What is the latent variable that underlies the inheritance of wealth? Evidence in other work we have done on the inheritance of education status in England suggests that families can be conceived of as having an underlying social competence, which is highly persistent across generations. This social competence generates their outcomes on all dimensions of social status but with random components on each one. In this case, social mobility between generations measured on any single aspect of status will be much greater than mobility on a more general ranking of families’ overall social status, that averages earnings, wealth, occupation, education, health and longevity.
So does this mean that attempts to create greater social mobility and greater equality are futile? The authors maintain that although it is difficult to achieve greater social mobility, income and wealth can nevertheless be redistributed through the tax and benefits system.
News articles
Inheritance: how Britain’s wealthy still keep it in the family The Observer, Jamie Doward (1/2/15)
How the rich stay rich: social status is more inheritable than height ZME Science (25/11/14)

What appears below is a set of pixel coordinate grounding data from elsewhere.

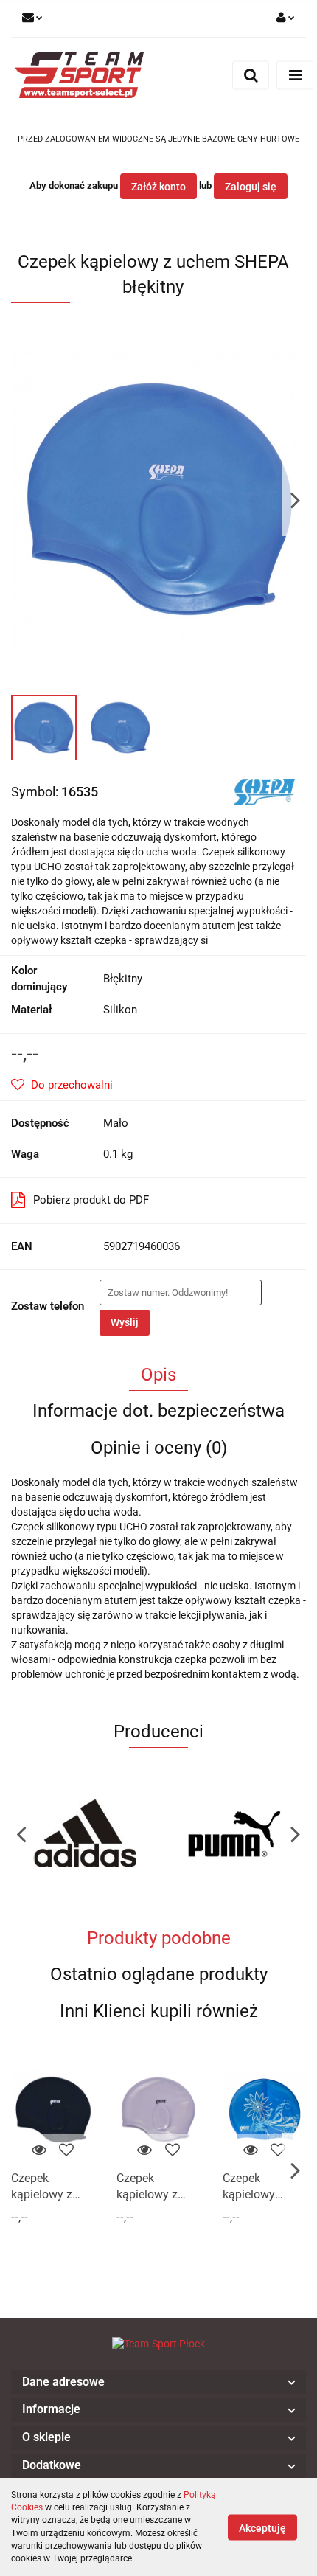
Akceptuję (262, 2527)
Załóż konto (158, 186)
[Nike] (232, 1833)
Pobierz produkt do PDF (91, 1200)
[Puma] (84, 1833)
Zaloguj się (250, 186)
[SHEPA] (264, 790)
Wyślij (125, 1322)
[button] (158, 2382)
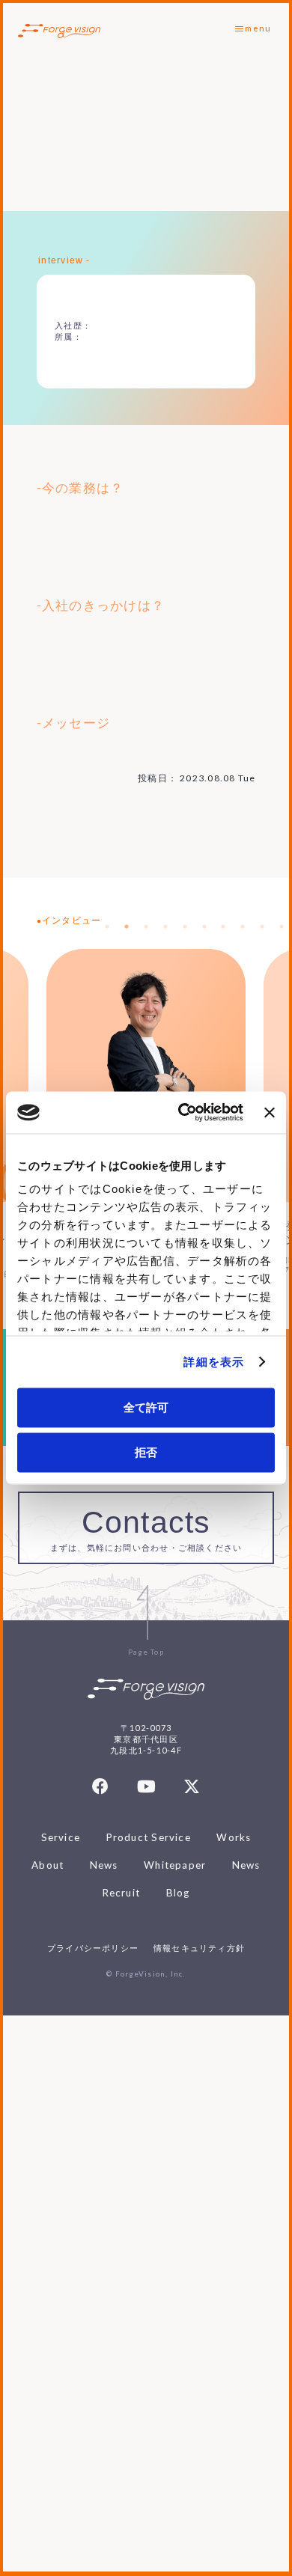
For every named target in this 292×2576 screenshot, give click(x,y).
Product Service (148, 1837)
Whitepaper (175, 1865)
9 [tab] (262, 926)
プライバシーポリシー (93, 1948)
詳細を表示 (213, 1361)
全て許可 (146, 1406)
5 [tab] (184, 926)
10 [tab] (281, 926)
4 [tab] (165, 926)
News (104, 1865)
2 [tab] (126, 926)
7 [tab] (223, 926)
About (47, 1865)
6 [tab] (204, 926)
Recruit (122, 1893)
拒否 (146, 1452)
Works (233, 1837)
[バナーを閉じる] (269, 1112)
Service (61, 1837)
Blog (178, 1893)
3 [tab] (146, 926)
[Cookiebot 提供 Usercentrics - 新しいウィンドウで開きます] (182, 1113)
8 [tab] (242, 926)
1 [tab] (107, 926)
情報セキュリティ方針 (199, 1948)
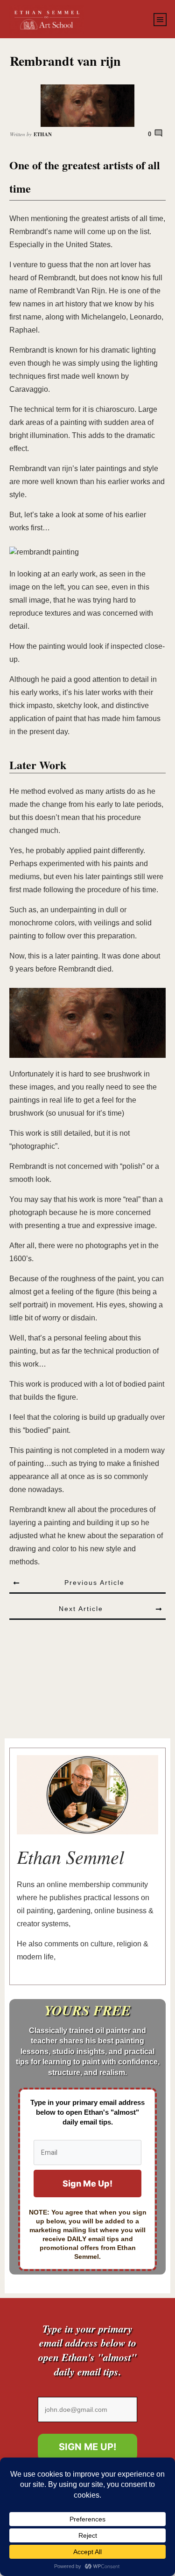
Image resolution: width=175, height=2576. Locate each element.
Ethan (43, 134)
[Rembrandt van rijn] (87, 105)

This is the proof that the 1% have been running the show for 800 years Quartz (23/11/14)
Journal article
Intergenerational Wealth Mobility in England, 1858–2012: Surnames and Social Mobility The Economic Journal, Gregory Clark and Neil Cummins (February 2015) (To read this article you will need to log in via Shibboleth using your university username and password.)
Questions
- What would be the implication of an intergenerational wealth elasticity (a) of 1; (b) of 0; (c) >1; (d) <0?
- For what reasons might there be a high intergenerational wealth elasticity?
- What is the likely relationship between the intergenerational distribution of wealth and the intergenerational distribution of income?
- What difficulties are there is using rare surnames as a means of establishing the intergenerational distribution of wealth?
- Discuss the advantages and disadvantages of (a) a much higher rate of inheritance tax (in the UK it’s currently 40% on the value of a person’s estate above £325,000 when they die); (b) capping the amount that can be left to any individual from an estate, with anything above this taxed at 100%; (c) capping the total amount that can be left (other than to charity), with the rest taxed at 100%.
- What measures could be adopted to increase social mobility?
- What problems would arise from using the tax and benefit system to reduce inequality? (In 2012/13 the gini coefficient of original income was 0.52 and that of both gross income (i.e. income after benefits but before tax) and post-tax-and-benefit income in the UK was 0.37: see Table 27 of The Effects of Taxes and Benefits on Household Income, 2012/13.)